Groklaw 2.0

Back in April, I posted here about the announcement by Pamela Jones of Groklaw, affectionately known as PJ, that she would stop  editing and publishing new articles on the open-source law blog as of May 16.  Yesterday, PJ posted an update, announcing that Groklaw would, after all, continue to be developed, under the direction of Mark Webbink, and noting that she wanted to help keep the community effort going:

Groklaw is all of us, not just me, and I have always taken your input as seriously as you would expect me to. So I thought about it, and I realized you are right. I would be irresponsible not to try to leave Groklaw in someone’s hands who could keep things going. The community is what makes Groklaw of real value, and it’s a FOSS community resource that we built together.
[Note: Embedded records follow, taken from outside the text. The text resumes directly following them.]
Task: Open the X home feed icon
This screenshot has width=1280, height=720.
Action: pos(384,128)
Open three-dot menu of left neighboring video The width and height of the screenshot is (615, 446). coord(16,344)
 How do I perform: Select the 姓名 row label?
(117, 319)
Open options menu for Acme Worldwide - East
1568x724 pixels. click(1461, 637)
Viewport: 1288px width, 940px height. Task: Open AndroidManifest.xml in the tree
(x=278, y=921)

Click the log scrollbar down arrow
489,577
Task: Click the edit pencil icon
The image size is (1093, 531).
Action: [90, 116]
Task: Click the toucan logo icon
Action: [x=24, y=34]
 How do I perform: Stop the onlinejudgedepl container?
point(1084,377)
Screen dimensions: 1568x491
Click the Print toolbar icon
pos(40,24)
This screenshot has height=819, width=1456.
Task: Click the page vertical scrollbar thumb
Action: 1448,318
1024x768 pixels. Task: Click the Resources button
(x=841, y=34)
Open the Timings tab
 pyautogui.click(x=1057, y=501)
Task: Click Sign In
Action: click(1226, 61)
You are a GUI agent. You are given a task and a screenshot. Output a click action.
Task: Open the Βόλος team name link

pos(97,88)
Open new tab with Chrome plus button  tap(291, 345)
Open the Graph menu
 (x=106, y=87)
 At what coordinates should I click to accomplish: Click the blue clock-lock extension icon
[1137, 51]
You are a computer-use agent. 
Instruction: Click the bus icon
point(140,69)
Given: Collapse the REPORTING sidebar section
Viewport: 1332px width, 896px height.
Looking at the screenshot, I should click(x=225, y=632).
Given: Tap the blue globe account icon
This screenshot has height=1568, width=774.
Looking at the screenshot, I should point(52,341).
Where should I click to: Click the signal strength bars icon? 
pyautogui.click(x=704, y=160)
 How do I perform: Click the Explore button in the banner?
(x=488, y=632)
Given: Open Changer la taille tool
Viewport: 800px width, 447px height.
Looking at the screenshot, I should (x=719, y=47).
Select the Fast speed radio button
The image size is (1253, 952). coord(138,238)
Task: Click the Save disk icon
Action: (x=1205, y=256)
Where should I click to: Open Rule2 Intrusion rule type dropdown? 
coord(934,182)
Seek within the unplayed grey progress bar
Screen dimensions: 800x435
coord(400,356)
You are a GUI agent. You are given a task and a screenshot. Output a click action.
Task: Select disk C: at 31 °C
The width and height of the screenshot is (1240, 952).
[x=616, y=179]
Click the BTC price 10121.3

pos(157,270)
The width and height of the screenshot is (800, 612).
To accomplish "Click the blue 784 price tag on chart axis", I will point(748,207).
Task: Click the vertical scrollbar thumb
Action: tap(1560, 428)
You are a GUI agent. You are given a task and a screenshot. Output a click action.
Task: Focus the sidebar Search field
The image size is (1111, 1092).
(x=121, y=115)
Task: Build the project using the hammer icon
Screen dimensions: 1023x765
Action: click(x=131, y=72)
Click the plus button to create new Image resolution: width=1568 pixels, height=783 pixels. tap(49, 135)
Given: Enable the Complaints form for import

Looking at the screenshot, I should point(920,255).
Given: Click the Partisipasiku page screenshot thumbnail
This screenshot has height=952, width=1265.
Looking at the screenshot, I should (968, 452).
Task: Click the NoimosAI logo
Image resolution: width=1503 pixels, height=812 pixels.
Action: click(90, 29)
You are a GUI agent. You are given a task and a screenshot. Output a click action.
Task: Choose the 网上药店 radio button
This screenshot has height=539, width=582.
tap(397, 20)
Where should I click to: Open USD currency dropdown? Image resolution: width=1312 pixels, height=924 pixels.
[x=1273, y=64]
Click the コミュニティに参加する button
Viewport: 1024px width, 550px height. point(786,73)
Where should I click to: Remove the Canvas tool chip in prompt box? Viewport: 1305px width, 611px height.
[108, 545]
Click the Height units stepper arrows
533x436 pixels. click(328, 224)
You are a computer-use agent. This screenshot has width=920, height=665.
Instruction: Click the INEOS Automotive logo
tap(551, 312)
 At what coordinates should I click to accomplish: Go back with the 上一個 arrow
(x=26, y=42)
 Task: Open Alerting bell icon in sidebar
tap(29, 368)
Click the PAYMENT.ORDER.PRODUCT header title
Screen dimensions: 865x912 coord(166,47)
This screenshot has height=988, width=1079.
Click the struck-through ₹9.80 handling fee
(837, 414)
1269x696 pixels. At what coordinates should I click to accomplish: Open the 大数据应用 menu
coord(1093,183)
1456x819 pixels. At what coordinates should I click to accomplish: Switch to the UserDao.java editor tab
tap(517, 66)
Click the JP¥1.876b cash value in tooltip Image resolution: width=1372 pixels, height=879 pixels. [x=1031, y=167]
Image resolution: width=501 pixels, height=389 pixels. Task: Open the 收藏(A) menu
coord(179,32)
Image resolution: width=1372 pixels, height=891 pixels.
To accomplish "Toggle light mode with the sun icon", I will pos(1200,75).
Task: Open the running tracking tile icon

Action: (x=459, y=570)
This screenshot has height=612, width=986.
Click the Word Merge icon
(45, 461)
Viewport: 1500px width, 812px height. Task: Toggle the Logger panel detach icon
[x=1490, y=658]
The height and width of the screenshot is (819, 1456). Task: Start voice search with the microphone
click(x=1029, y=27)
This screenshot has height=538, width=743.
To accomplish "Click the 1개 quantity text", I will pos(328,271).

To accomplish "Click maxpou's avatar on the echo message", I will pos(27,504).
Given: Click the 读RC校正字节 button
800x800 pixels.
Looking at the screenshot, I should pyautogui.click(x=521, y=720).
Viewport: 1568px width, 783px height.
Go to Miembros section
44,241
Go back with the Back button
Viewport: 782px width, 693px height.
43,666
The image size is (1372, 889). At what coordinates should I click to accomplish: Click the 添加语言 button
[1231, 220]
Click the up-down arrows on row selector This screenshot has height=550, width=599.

Mr. Webbink is a Visiting Professor at New York Law School, where he is Executive Director of the Center for Patent Innovations, and a Senior Lecturing Fellow at Duke University School of Law.   He has also served as General Counsel of Red Hat, and is on the board of the Software Freedom Law Foundation.  He has particular expertise in patent and other intellectual property law.  One of his ideas for Groklaw, going forward, is to involve some of his students in producing articles for the site.

I like his vision for Groklaw very much. What he has in mind to do is to include his law students, asking them to write articles for Groklaw too, for credit. So you won’t lose out on anything, as far as learning the legal process. In fact, it’ll be better, because Mark is a lawyer, so he knows many things I don’t.

As I noted back in April, Groklaw was the first attempt to apply the collaboration methods of open source software to the law, and that produced a cooperative and very productive joint effort by legal folks and geeks.  I hope that version 2.0 will continue to build on the fine foundation that PJ has created.